Muy tristemente, en muchas sociedades ese concepto universal de Justicia no se aplica, ni mucho menos se encuentra alineado con lo que ha sido la representación de la Justicia.

Como sabemos, y así lo hemos visto representado, la justicia se representa con una mujer que lleva los ojos vendados, una balanza en una mano y una espada en la otra. Los ojos vendados pretenden destacar que la justicia no mira a los hombres, sino a los hechos, es decir, que la justicia es igual para todos los hombres. La balanza representa el juicio que determinara colocando a cada lado de la balanza los argumentos y las pruebas de cada parte. La espada expresa que la justicia castigará con mano dura a los culpables.

En regímenes de corte totalitario, autocrático o dictatorial, la representación de la justicia se ve matizada, por no decir alienada, por cuanto se atiene no a los hechos sino al nivel de influencia o poder, y en beneficio de aquellos que detentan el poder. Así vemos que la balanza se inclina hacia donde se encuentran los factores de poder, sin consideración alguna a los argumentos o pruebas de la parte contraria; de allí que la aplicación de la justicia recae, en la mayoría de los casos, en el más débil de la relación, el más desprotegido, o sea aquel que no tiene la posibilidad de una consideración justa de sus derechos.
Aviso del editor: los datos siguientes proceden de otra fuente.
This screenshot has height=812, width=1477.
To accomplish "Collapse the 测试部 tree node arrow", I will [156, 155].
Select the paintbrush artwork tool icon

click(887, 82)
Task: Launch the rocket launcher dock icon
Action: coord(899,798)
Esa justicia, si así podemos llamarla, no es justicia en los términos que hemos venido comentando; por el contrario, es una farsa alejada del concepto básico de dar a cada uno lo suyo o lo que le corresponda en derecho y en justicia. Además es una justicia de ojos abiertos para favorecer a los factores de poder; desbalanceada por inclinarse a favor de aquellos que detentan el poder, y presta a castigar a los inocentes injustamente, en beneficio de aquellos supuestamente llamados a proteger los derechos de los ciudadanos.

Como hemos visto, ese es el modo más parecido a lo que padecen cada día, en cada rincón del planeta, infinidad de ciudadanos o instituciones que se ven sometidos a los vaivenes y/o conveniencia de regímenes oprobiosos, no democráticos, ni mucho menos orientados a velar por el bienestar sus ciudadanos, sino para satisfacer sus apetencias particulares o colectivas.

Esa supuesta “Justicia” es la que vemos aplicar cada día en muchos países, y en particular por lo que me atañe, en mi país Venezuela, que sufre hoy los desmanes de un gobierno populista, demagogo, autoritario y dictatorial, y para quienes la justicia no es más que un instrumento de opresión y de amedrentamiento, enmarcado en instituciones diseñadas para proteger al gobierno de turno.

Nada más alejado de la realidad histórica, y de los conceptos universales de justicia, que siempre hemos valorado como una virtud concebida como aquella que nos hace ceñirnos a los fundamentales valores del respeto, la equidad, la solidaridad, y por ende la justicia como valor esencial que rige  la relación entre los seres humanos.